Dreams
Dreams are a funny thing. I'm not referring to the visions we see when we are asleep, but rather our goals and aspirations for our lives. Growing up, I had so many dreams of what I wanted to do career wise when I was older. I wanted to be an actress, a nurse, a marine biologist, a vetrinarian, a pediatrician, a lawyer, a teacher, a journalist, a cop, and an FBI agent.
As I grew up, I had several odd jobs that encompassed one or more of my aspirations in some form. While I was never a nurse, I did work four years at a hospital and helped the nurses tend to patients. I was never a cop or an FBI agent, but I worked seven months at 911. I may not have been able to be a pediatrician or nurse or a cop, but I have had wonderful work experiences growing up.
I taught high school for two years and while I thought that was what I was meant to do with my life, things just didn't work out the way I planned and I was forced to make a career change. Now, working at a law firm, I have the same struggles I had before. A part of me wonders if I made the right decision to give up on teaching, while another part of me enjoys the legal profession.
I like to ask my nieces what they want to be when they grow up and hear their excitement as they tell me their dreams. We only get one chance on earth and I want to make the most of it. When it's time for me to retire, will I look back and say that I was happy with my career choice or did I simply settle?
Dreams are meant to bring pleasure and purpose into our lives. There is no perfect job and there is no perfect career, but that doesn't stop me from dreaming about it. My husband has been asking the hypothetical question about if we were sitting at a restaurant and God sat down across the table from us and He granted us two questions that we could ask, what would they be? A lot of people, including my husband, as mentioned asking God if they had continued down the path He had laid out for them in life, or something to that effect. I don't think I could ask that question for fear of His response.
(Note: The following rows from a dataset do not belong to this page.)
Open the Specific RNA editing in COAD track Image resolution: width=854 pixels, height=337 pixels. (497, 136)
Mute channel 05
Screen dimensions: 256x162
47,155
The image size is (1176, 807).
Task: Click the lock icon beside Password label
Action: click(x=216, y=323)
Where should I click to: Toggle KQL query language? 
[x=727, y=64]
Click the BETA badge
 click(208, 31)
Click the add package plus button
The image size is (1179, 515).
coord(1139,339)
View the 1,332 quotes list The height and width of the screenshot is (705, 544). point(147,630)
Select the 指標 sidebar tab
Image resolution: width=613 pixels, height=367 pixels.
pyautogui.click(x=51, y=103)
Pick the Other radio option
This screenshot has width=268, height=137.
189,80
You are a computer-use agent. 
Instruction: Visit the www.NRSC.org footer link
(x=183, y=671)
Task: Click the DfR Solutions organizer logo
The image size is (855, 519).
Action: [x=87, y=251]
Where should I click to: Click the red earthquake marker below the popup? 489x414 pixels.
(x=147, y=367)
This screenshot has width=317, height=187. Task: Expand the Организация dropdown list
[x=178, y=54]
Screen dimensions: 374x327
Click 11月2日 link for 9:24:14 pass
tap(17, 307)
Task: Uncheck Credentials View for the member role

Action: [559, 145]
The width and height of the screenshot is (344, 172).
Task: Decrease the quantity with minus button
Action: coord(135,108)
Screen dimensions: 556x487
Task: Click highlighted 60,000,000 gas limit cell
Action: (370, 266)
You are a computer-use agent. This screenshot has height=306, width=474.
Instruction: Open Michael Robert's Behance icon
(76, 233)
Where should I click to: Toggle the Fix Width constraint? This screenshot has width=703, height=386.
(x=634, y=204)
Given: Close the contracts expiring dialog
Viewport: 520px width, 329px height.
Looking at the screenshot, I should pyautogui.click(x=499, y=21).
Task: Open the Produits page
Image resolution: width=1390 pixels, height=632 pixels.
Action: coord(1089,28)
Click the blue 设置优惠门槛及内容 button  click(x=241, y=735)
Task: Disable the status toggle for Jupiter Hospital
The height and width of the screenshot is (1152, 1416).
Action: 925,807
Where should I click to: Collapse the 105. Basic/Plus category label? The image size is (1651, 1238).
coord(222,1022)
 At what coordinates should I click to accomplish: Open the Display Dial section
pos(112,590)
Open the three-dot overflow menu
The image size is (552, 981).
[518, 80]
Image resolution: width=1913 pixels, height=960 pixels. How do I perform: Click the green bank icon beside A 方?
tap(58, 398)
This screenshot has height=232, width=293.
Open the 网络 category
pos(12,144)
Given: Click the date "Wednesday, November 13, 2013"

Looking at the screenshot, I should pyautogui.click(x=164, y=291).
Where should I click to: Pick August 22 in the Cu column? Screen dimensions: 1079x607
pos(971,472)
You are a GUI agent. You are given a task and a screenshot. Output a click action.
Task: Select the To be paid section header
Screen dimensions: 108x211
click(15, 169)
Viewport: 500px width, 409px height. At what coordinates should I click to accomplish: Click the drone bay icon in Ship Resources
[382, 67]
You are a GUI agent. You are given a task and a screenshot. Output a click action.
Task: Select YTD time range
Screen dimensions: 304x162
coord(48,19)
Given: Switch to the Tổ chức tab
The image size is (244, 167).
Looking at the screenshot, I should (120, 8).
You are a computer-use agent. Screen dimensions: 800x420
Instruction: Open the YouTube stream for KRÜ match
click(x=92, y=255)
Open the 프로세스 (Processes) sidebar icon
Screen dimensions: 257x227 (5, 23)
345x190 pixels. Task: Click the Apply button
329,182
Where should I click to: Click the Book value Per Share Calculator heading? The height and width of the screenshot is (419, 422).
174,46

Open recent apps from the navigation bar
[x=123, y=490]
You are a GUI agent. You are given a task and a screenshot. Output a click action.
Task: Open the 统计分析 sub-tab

My biggest fear is failing God and making Him unhappy with my decisions. I don't know what God wants me to do. I know only what's in my own heart and sometimes, even that's unclear. I do know that I have a wonderfuly Savior who has blessed me with a tremendous family. My husband and I attend a caring church that makes me feel warm and welcome. We have a fabulous dog who we love to spoil. I guess there's really nothing more in life that I could want.